Rows of pointing data
##############################

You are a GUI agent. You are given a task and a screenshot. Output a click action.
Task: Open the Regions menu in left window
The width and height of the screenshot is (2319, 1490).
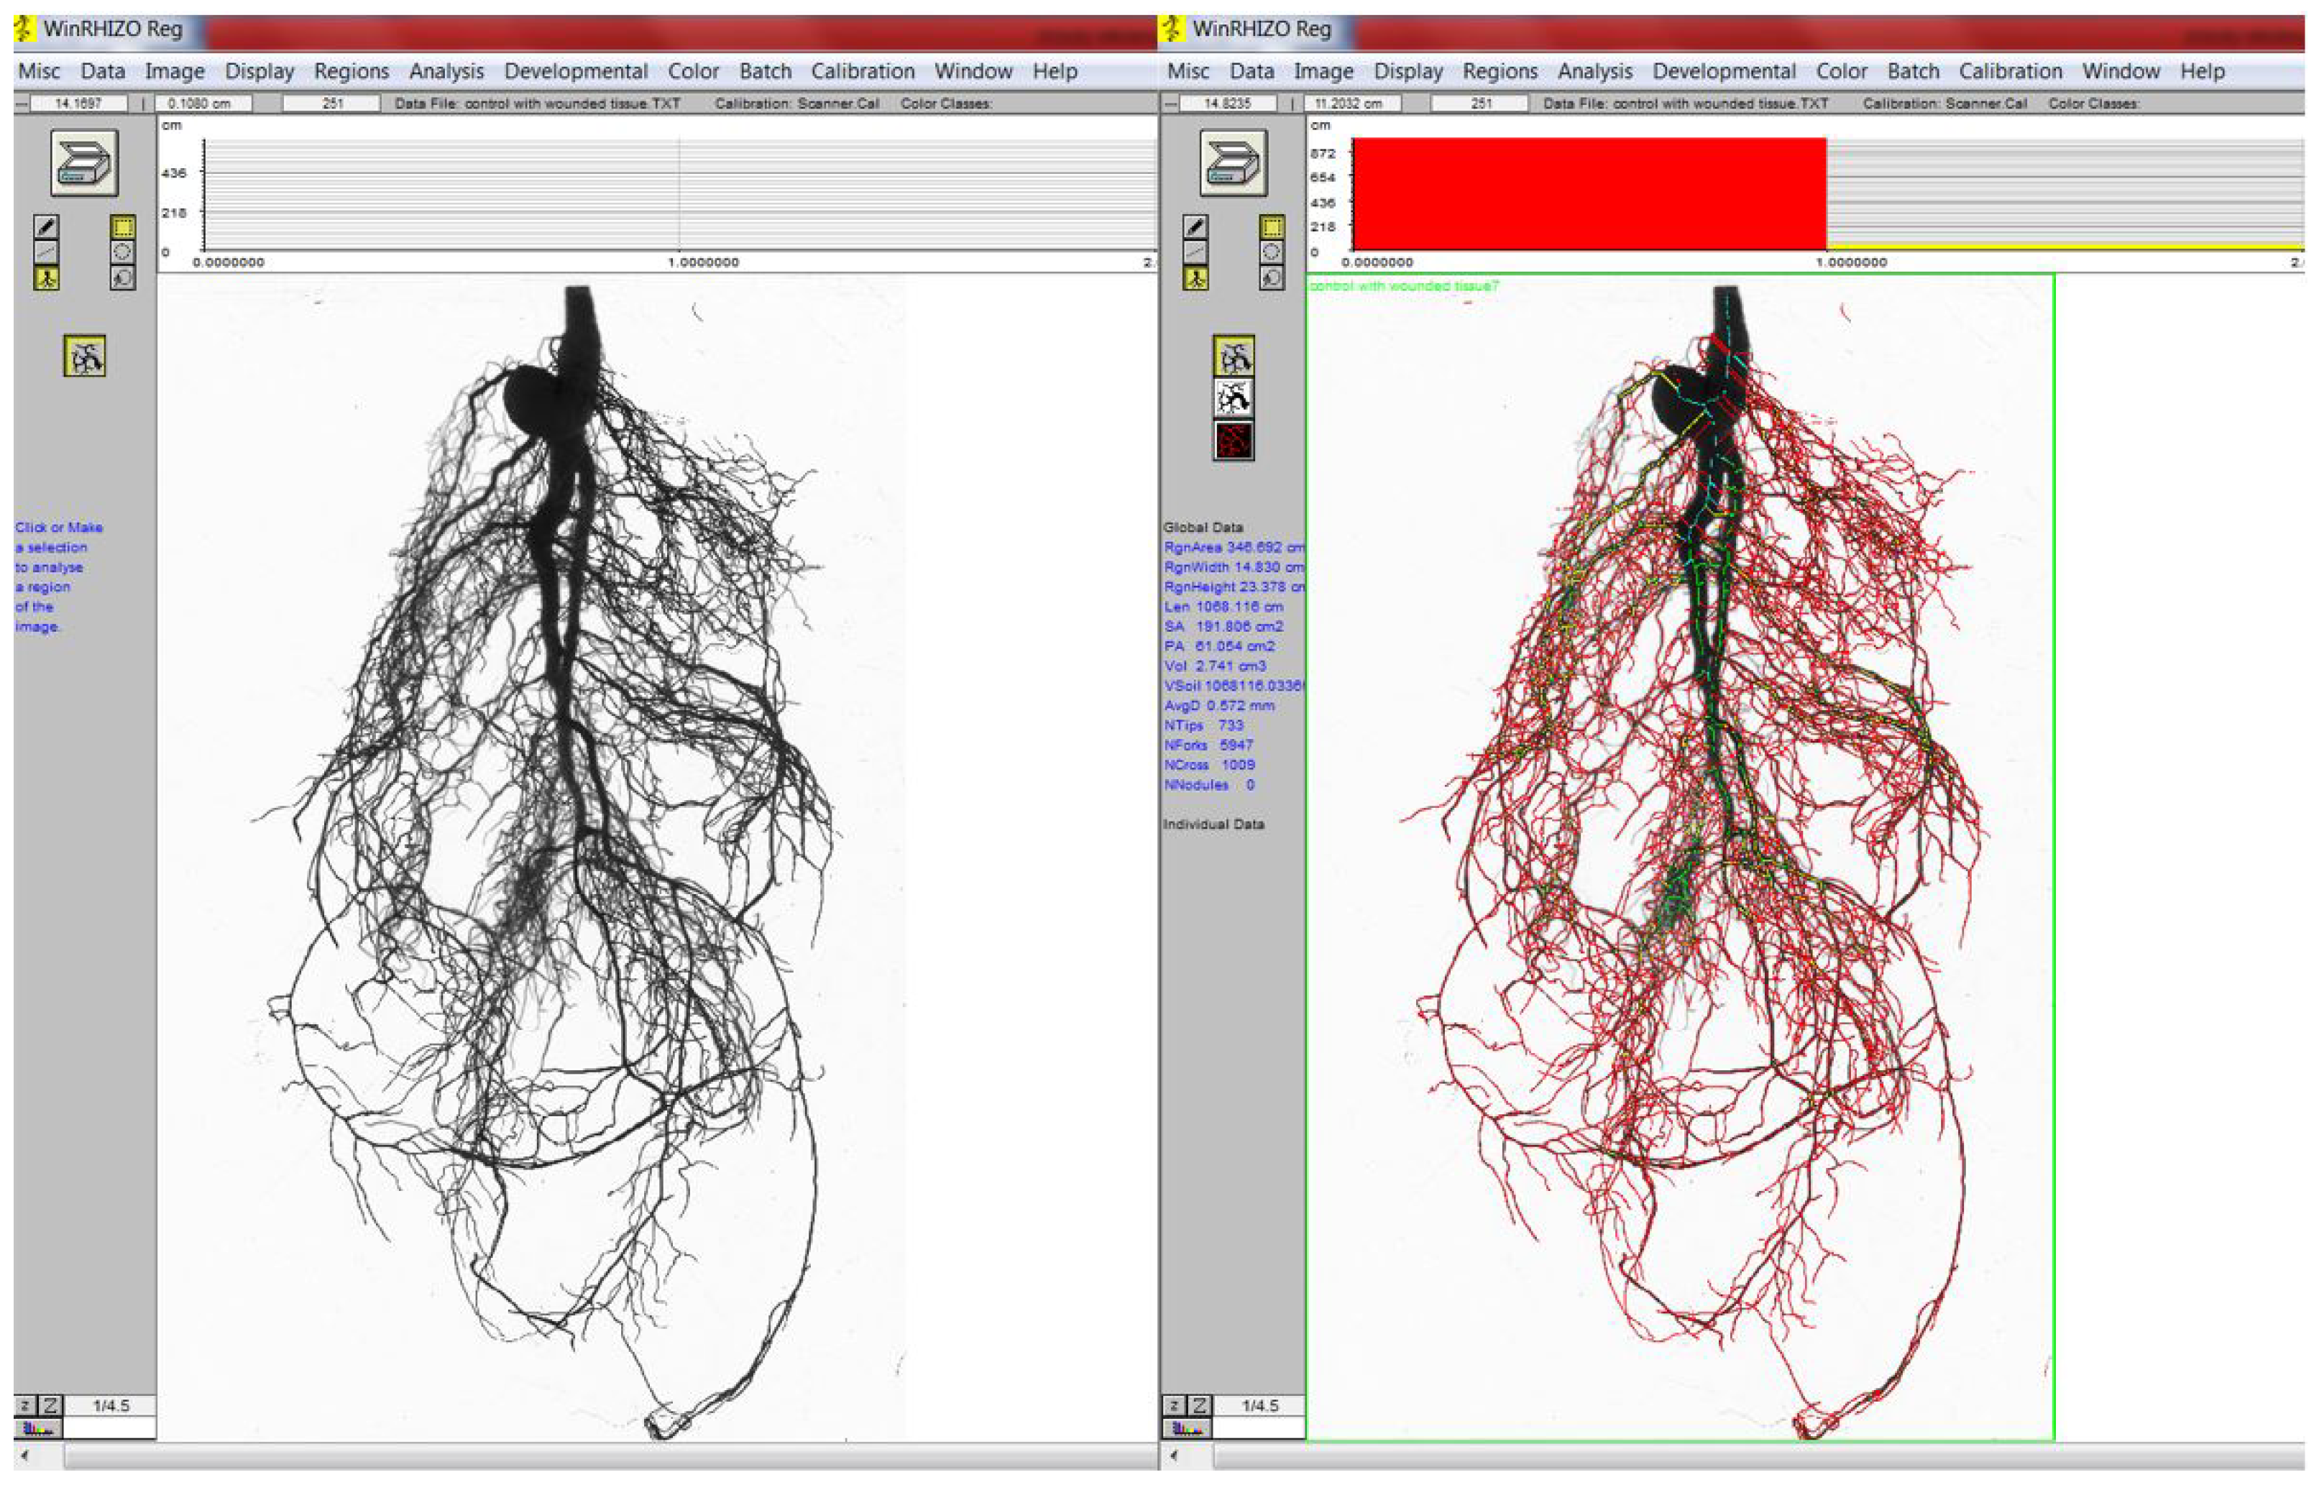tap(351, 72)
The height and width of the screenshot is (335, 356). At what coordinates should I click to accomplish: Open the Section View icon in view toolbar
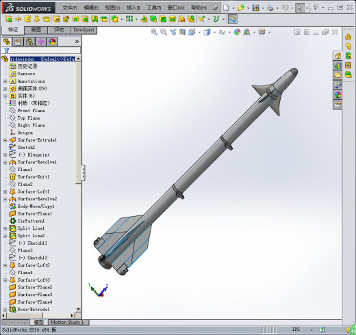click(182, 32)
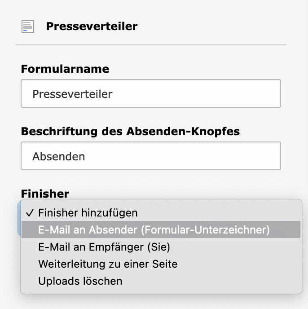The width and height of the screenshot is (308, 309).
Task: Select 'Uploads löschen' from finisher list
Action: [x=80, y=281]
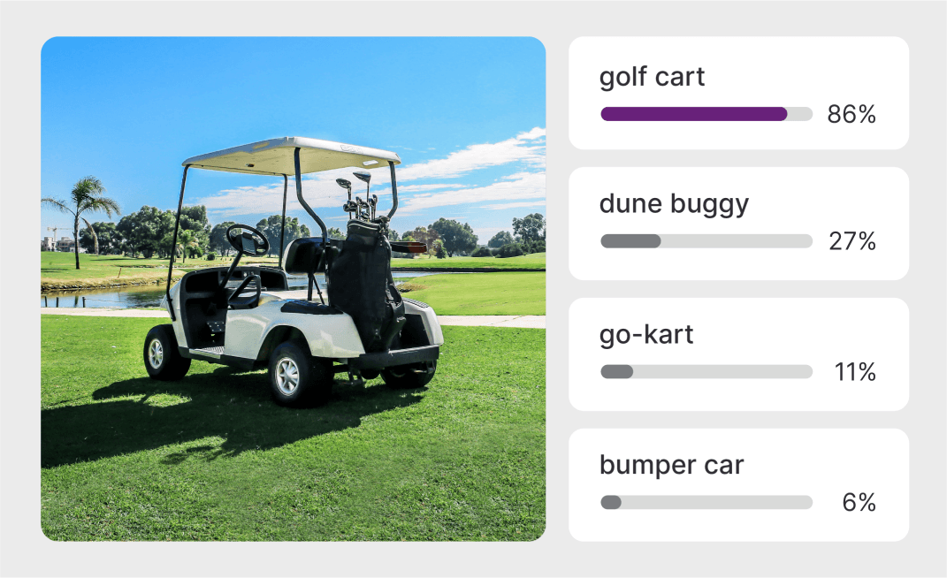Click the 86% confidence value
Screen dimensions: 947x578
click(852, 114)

##############################

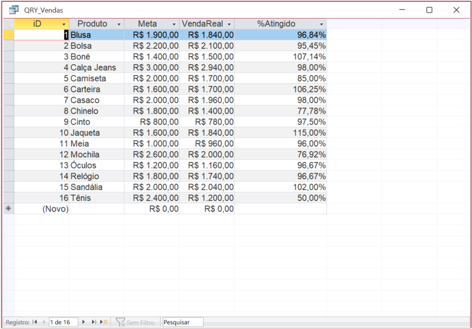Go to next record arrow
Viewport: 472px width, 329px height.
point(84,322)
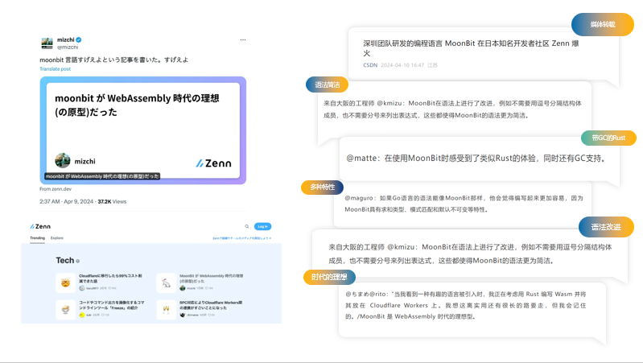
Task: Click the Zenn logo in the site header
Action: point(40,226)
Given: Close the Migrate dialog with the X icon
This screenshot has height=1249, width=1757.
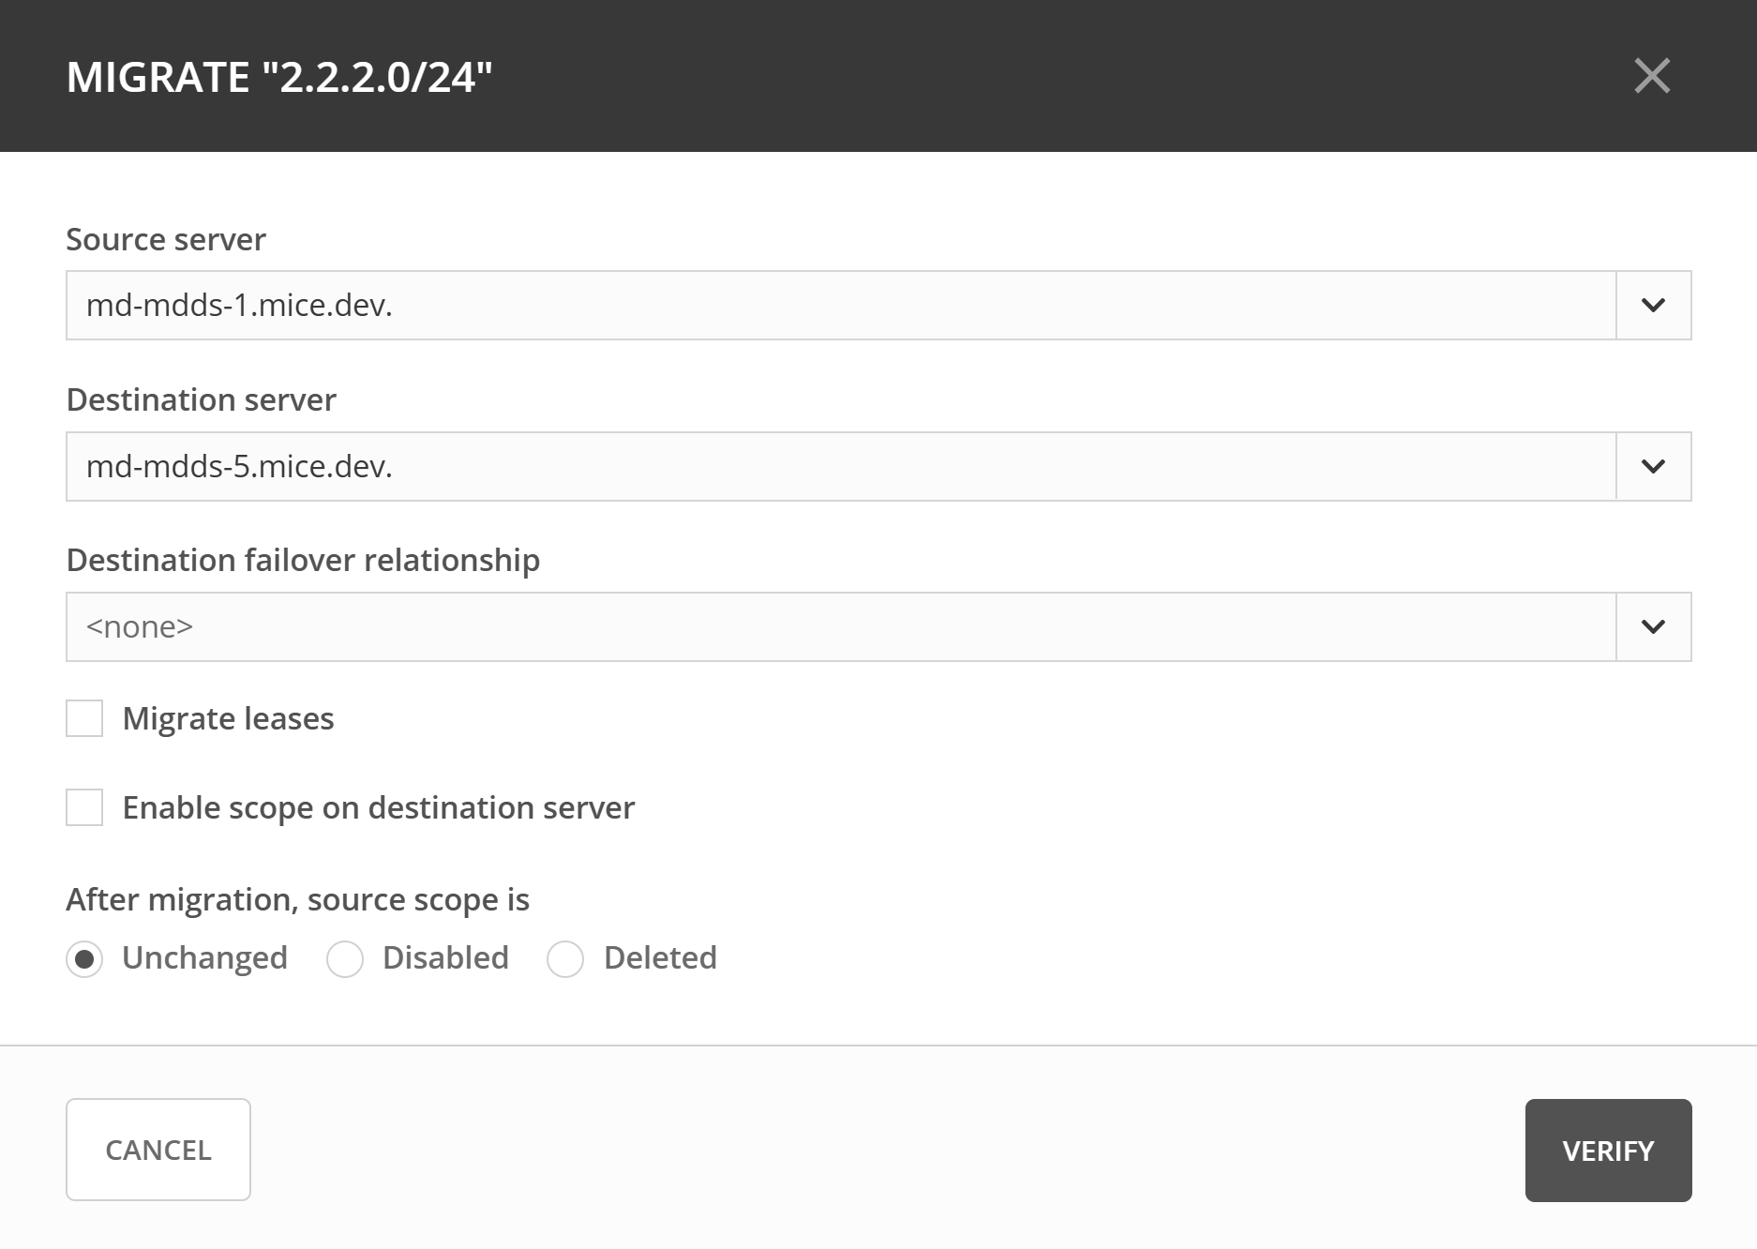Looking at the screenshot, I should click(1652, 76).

##############################

Recast the lines starting with the one containing "You are a GUI" and ending with the one containing "click(852, 114)", both included, as a JSON list of strings with one string per line and blank lines skipped. Leave the pictures out.

## Final result:
[
  "You are a GUI agent. You are given a task and a screenshot. Output a click action.",
  "Task: Open the Regions menu in left window",
  "The width and height of the screenshot is (2319, 1490).",
  "tap(351, 72)",
  "The height and width of the screenshot is (335, 356). At what coordinates should I click to accomplish: Open the Section View icon in view toolbar",
  "click(182, 32)",
  "The width and height of the screenshot is (308, 309).",
  "Task: Select 'Uploads löschen' from finisher list",
  "Action: [x=80, y=281]",
  "Click the 86% confidence value",
  "Screen dimensions: 947x578",
  "click(852, 114)"
]